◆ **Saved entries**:
_ _ _ _

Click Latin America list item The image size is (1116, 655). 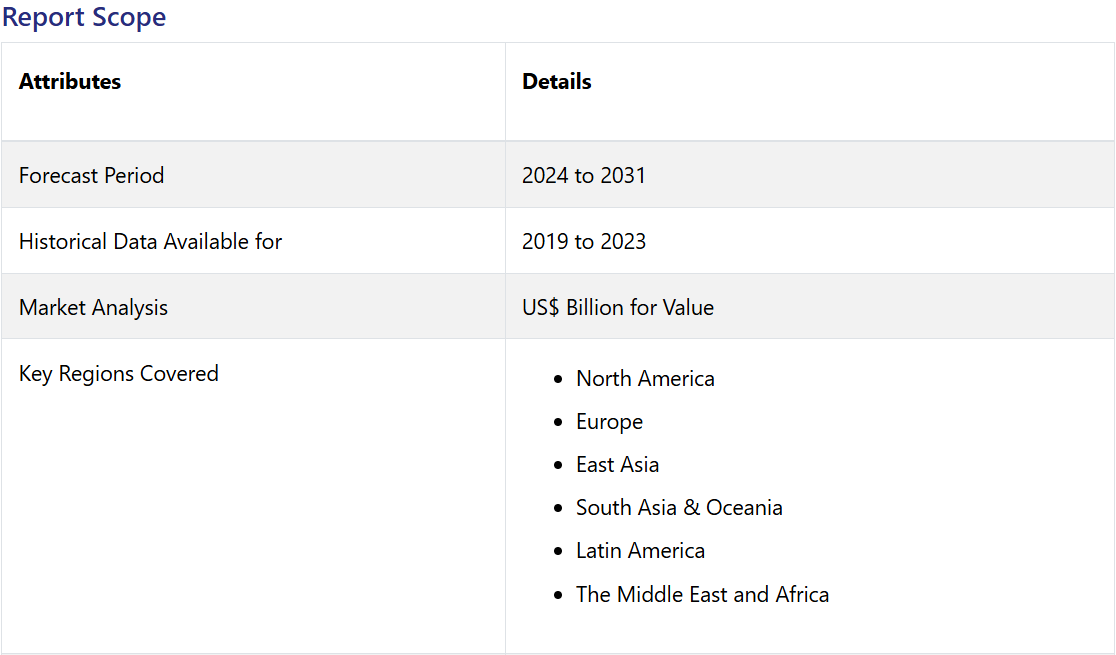[x=640, y=551]
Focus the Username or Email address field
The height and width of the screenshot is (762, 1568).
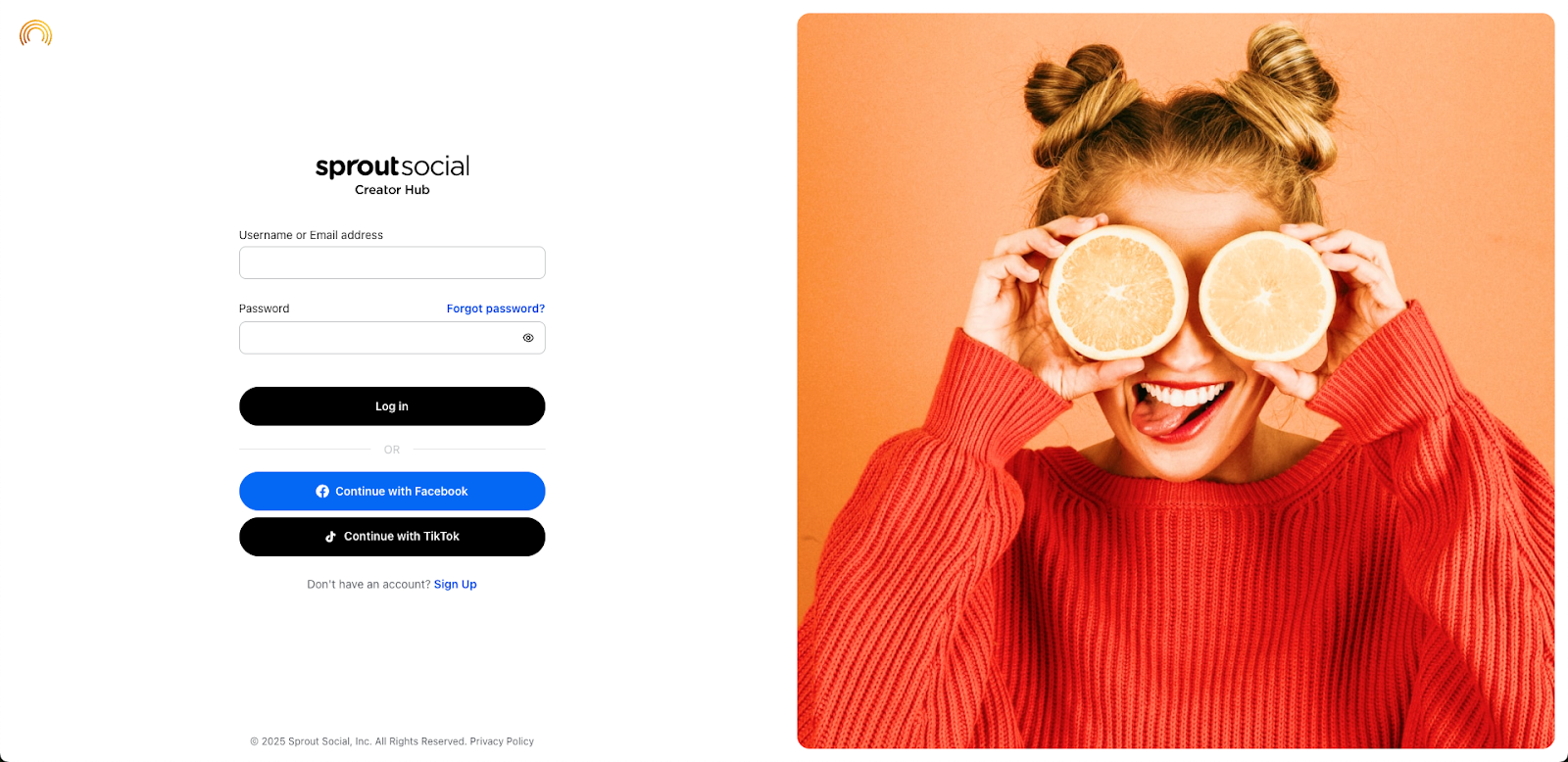coord(392,262)
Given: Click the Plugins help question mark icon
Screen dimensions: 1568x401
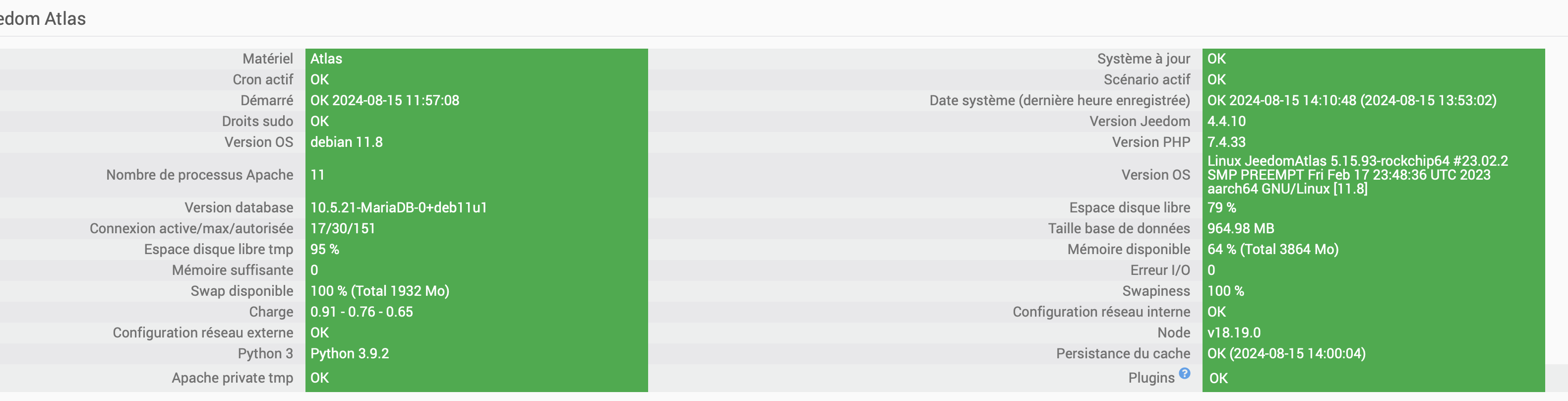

_ _ _ _

Restate, word for word, each line from the one with "The height and" to the end of the entries, both included, and keep every picture out.

◆ **Answer**:
The height and width of the screenshot is (762, 1568).
coord(392,262)
Given: Click the Plugins help question mark icon
Screen dimensions: 1568x401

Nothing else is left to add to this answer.